# [What is expected]
Can you turn the entries from the line with "You are a GUI" to the line with "[x=662, y=50]", both included, into a numbered list with the blank lines dropped?

# [Records supplied]
— START —
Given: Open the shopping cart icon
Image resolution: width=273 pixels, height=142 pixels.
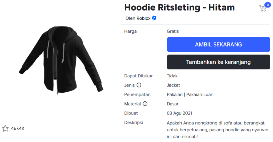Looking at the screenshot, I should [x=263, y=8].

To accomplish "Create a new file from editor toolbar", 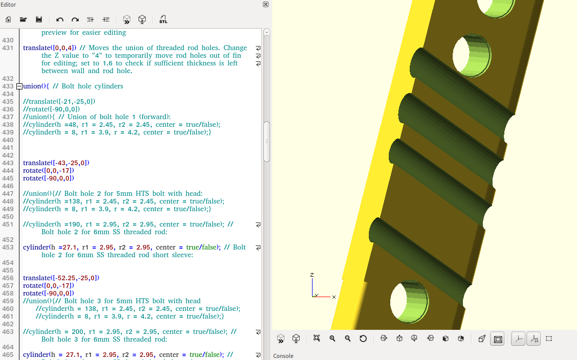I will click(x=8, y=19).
— END —
— START —
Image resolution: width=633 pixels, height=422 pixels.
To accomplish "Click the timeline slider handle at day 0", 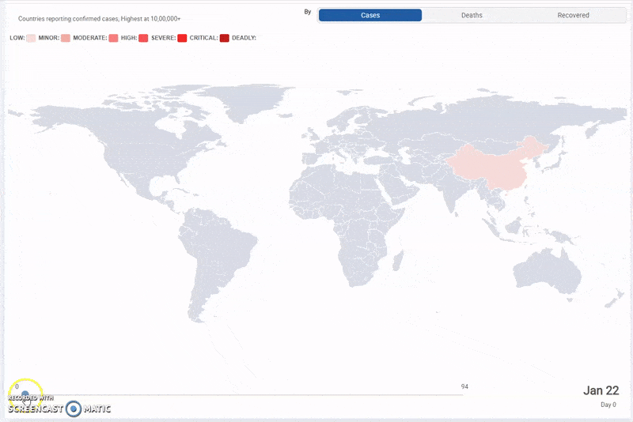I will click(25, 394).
— END —
— START —
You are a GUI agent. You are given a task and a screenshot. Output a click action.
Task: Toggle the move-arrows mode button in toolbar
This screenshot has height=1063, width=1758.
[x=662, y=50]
— END —
# [Task answer]
1. You are a GUI agent. You are given a task and a screenshot. Output a click action.
2. Task: Toggle the move-arrows mode button in toolbar
3. This screenshot has height=1063, width=1758.
4. [x=662, y=50]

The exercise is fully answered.